I spent my childhood nights tossing and turning from worry. When that failed I stared at the den in search of things to improve. Litt
le things nagged at my senses. Back then my abilities weren’t as strong. Now I could feel things with ease from across the room just by thinking the room was mine.
Then, when I was a child, it had taken weeks to form any sort of bond. Even after all that investment and work the place was still nearly lifeless to my tactile feedback. My only awakened abilities were the fire and change. Those were a part of me. Even during those younger years. Warmth had always been at the center of my being.
Hours later, when I dared the rooftop, Daniel was gone. He had left the bag of food which was cold. That didn’t stop me from grabbing it and shoving the food into my mouth.
I attempted to sleep but ended up staring at the metal ceiling and wondering what the boy really wanted. When that confused me enough I tried to remember the other person I’d dragged through nothingness. Neither question was answered that night, or for many more to come.
The next morning, back in prison, I sat in a lunch room. My shoulders felt hunched from the sheer mass of people around me. None pressed against my sides but their numbers were too many for my comfort. A good culling would free up lots of space.
“Your father still coming?” I asked.
“He gave his word.” Leo slowly sipped at his soup. The way he’d been bringing the spoon up amused me. Kahina had a household full of people who could learn a thing or two from his manners.
“Good.”
Roy would have a plan. We could talk without restriction hopefully, now that the veil had been lifted from most of my memories. He’d ask what I needed. I just had to make a choice before the man got here.

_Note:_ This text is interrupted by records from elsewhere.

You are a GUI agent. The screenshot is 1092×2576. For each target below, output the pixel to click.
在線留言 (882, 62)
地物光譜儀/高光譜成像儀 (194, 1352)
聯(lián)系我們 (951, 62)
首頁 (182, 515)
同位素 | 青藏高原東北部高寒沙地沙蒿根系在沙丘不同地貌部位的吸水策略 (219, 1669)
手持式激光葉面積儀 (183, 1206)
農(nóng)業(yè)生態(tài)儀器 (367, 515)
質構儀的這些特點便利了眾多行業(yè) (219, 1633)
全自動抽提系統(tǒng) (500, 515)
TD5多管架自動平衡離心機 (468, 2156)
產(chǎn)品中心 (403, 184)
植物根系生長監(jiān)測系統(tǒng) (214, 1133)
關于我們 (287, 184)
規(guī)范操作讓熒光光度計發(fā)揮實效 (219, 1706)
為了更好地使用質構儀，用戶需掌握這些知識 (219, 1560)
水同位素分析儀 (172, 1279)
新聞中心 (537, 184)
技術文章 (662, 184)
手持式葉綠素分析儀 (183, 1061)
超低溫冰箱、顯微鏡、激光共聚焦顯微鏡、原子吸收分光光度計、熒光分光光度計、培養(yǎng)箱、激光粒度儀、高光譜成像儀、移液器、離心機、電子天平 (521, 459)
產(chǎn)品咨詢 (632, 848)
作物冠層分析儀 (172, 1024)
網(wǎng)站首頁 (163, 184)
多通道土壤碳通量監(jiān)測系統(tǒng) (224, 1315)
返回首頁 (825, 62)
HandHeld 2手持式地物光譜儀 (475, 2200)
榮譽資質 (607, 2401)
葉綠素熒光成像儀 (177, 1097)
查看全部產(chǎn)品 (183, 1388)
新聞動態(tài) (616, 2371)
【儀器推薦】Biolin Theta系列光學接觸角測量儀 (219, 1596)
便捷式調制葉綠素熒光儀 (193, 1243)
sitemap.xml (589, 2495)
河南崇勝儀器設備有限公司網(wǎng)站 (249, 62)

I had no clue what the best option would be. Daniel would.
“They should have given you a time.” Leo frowned.
“A guard told me.” I shrugged. One of the men here had dropped me a few lines before my work shift started.
“When then?” he asked.
“It should be at wakeup, first thing,” I said. Our work day had been starting just before noon. Swing shift meant being woken up late then working through part of the night. The days had been getting longer which gave us daylight out in the yard.